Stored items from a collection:
-- Opening Marker --

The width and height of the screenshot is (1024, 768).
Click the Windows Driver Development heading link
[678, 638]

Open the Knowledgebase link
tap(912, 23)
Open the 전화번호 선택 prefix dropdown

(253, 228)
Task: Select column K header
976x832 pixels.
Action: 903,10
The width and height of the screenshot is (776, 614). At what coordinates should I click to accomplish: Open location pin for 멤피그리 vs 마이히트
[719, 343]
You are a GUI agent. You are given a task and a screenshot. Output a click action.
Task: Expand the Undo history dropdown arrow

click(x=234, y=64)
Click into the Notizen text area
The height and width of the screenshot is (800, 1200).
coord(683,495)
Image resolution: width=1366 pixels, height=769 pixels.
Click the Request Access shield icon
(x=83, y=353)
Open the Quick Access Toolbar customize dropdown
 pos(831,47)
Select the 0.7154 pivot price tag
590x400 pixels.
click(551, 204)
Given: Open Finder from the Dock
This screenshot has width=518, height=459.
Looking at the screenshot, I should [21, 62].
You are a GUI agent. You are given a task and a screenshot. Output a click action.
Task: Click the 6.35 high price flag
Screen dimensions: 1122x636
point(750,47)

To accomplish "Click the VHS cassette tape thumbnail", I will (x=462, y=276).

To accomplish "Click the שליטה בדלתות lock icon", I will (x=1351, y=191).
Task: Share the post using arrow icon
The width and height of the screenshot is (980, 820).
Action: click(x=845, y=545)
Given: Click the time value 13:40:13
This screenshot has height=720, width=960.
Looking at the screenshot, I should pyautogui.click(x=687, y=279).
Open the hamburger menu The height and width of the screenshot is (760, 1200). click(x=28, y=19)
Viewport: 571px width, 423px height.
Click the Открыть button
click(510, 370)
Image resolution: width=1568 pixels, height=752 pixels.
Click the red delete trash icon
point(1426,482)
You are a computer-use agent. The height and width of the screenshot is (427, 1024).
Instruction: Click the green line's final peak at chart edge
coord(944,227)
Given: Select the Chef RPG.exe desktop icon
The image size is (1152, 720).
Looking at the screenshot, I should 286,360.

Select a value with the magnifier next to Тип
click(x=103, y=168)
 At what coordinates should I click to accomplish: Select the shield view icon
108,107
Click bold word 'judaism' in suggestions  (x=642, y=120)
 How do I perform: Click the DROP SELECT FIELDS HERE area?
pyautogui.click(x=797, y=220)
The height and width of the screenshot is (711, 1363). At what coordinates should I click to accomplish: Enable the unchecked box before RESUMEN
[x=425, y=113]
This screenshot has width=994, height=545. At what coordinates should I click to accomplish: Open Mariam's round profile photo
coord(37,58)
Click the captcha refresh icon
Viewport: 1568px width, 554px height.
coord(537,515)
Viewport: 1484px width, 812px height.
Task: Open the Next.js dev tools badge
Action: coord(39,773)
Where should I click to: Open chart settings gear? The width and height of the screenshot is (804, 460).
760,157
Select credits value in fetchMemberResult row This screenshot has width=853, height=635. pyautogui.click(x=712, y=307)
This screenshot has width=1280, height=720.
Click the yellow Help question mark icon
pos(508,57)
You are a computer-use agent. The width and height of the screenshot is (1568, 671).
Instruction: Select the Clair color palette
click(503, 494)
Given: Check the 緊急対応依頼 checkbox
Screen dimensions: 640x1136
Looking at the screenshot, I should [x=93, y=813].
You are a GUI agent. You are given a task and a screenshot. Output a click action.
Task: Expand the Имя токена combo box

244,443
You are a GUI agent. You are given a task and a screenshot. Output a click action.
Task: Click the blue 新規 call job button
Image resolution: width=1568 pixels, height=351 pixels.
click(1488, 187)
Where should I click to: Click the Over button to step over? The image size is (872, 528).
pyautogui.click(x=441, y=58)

-- Closing Marker --

• **Exercise aim**: Using the records given above, list every line that includes the word "computer".

• **Answer**:
You are a computer-use agent. The height and width of the screenshot is (427, 1024).
You are a computer-use agent. The width and height of the screenshot is (1568, 671).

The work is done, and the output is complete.